Потом Юрий Васильевич умудрился выпростанной из-под одеяло ногой сделать «берёзку» и лягнуть душителя в ухо. Ворог дёрнулся и чуть ослабил хватку. Ненадолго, тут же обе руки вновь стали вдавливать голову Борового в перину подушкой. А тот решил повторить свой успех. Вновь вскинул ноги вверх при этом лягнуть норовя. Не вышло. Ирод сместился ближе к столбу, на котором балдахин крепился, и нога в этот столб врезалась. Больно врезалась.

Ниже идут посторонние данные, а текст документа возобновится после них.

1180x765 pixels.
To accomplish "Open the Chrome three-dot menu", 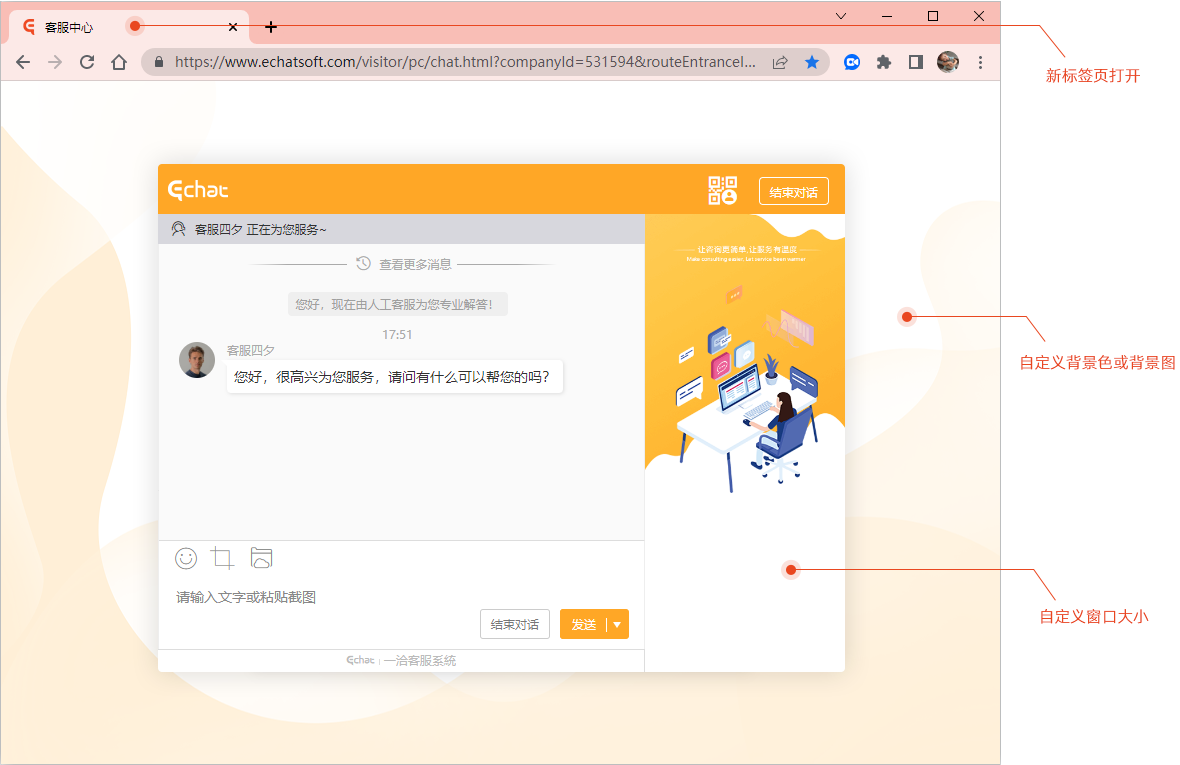I will point(980,62).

И тут как прояснило. От боли, должно быть, мозги прочистило. Нужно не с громилой этим бороться, а попытаться, использую столб как точку опоры, вывернуться из-под подушки. Дышать становилось труднее, руки душегубца легли по-другому, и теперь не ухо вдавливали, а щеку, конкретно мешая дышать. Артемий Васильевич снова изогнулся в поясе, достал правой ногой до столба, упёрся в него, и что было сил оттолкнулся, одновременно руками отжимая подушку от себя. Чуть удалось продвинуться. Отрок снова изогнулся, упёрся ногами и, отталкивая руками подушку, вновь попытался вывернуться. И на этот раз удалось, он выпростал голову из-под подушки и глубоко вздохнул. Эх, вот дальше всё пошло не по плану. Да и был ли план⁈ Так, направление — выжить.

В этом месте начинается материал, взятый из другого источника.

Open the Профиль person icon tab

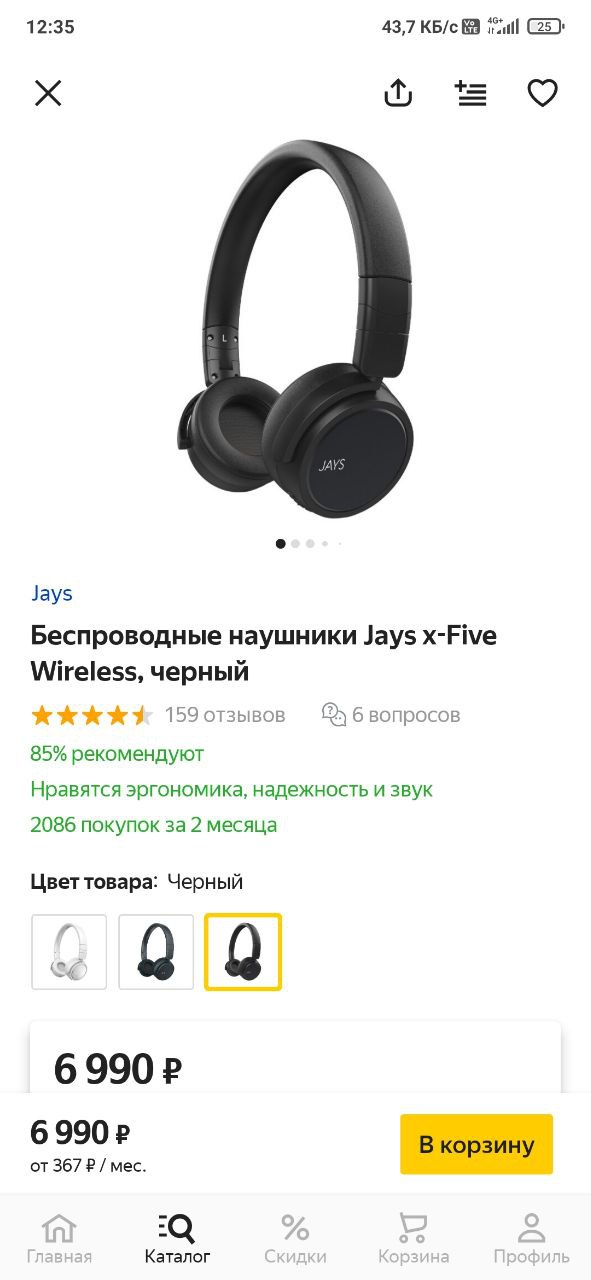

Боровой хотел, перевернувшись через плечо, спрыгнуть с другой стороны кровати, но нога подлая левая запуталась в одеяле, и битюгу этому удалось одной рукой ухватить его за руку, а второй за ворот спальной рубашки. И он потянул княжича к себе.
Юрий просунул ноги между собой и громилой и лягнул, что было сил. Попал одной ногой в подбородок, а второй в ухо гаду. Убивец зарычал, но руки не выпустил. Продолжая пинаться в лицо душегубцу, княжич попытался вывернуться, и тут ткань ночной рубашки не выдержала и порвалась. Теперь только одна рука этого битюга сжимала ладошку княжича, он снова уперся ногами в рожу бородатую и разогнулся, как пружина. И на ходу свободной рукой ещё и в нос татю заехал.
— А-а-а! — заорал княжич.
— Р-р-р! — зарычат детоубийца, и взмокшая от страха рука Юрия выскользнула из его огромной и тоже взмокшей пятерни. Ну, наверное зарычал, рот в характерном оскале открыт, хоть и темно, но зубы жёлтые видно, и перегаром с чесноком оттуда давануло.
Бамс. Это он свалился с кровати на пол.
Бамс. Это громила со всей силы грохнул обоими руками по тому месту, где мгновение назад был мальчишка.
Боровой головой прилично об пол деревянный впечатался, искры из глаз полетели, и язык ещё прикусил.
Всё это происходило почти в абсолютной темноте. Оконце, и без того тусклое, шторой парчовой завешано, да и не было бы завешано, так ночь на улице и ненастье, не больно много там люксов. Или в чём свет измеряется? Свечу душегубец, спеша к Юрию, после того как брата Михаила огрел по голове дубиной, уронил на пол, и она погасла. Из соседней комнаты, а дверь эта сволочь не закрыла, пробивался только лучик крохотный от маленькой лампадки в красном углу.
Чего должен делать правильный попаданец, когда его убить хотят? Конечно, схватить пистоль и в пузу ворогу выстрелить. Ну, да, а тать будет стоять, в носу ковырять, и ждать пока Юрий Васильевич зарядит трясущимися руками эту штуковину, которая теперь в сундуке покоится. Почему будет стоять, ну автору так надо по сюжету, чтобы крутость героя показать.
Боровой этой книги не читал, он извернулся ужом и втиснулся под кровать, собирая рваной рубашкой пыль и трупики клопов.
— А-а-а! — опять заорал он, оказавшись в этом убежище.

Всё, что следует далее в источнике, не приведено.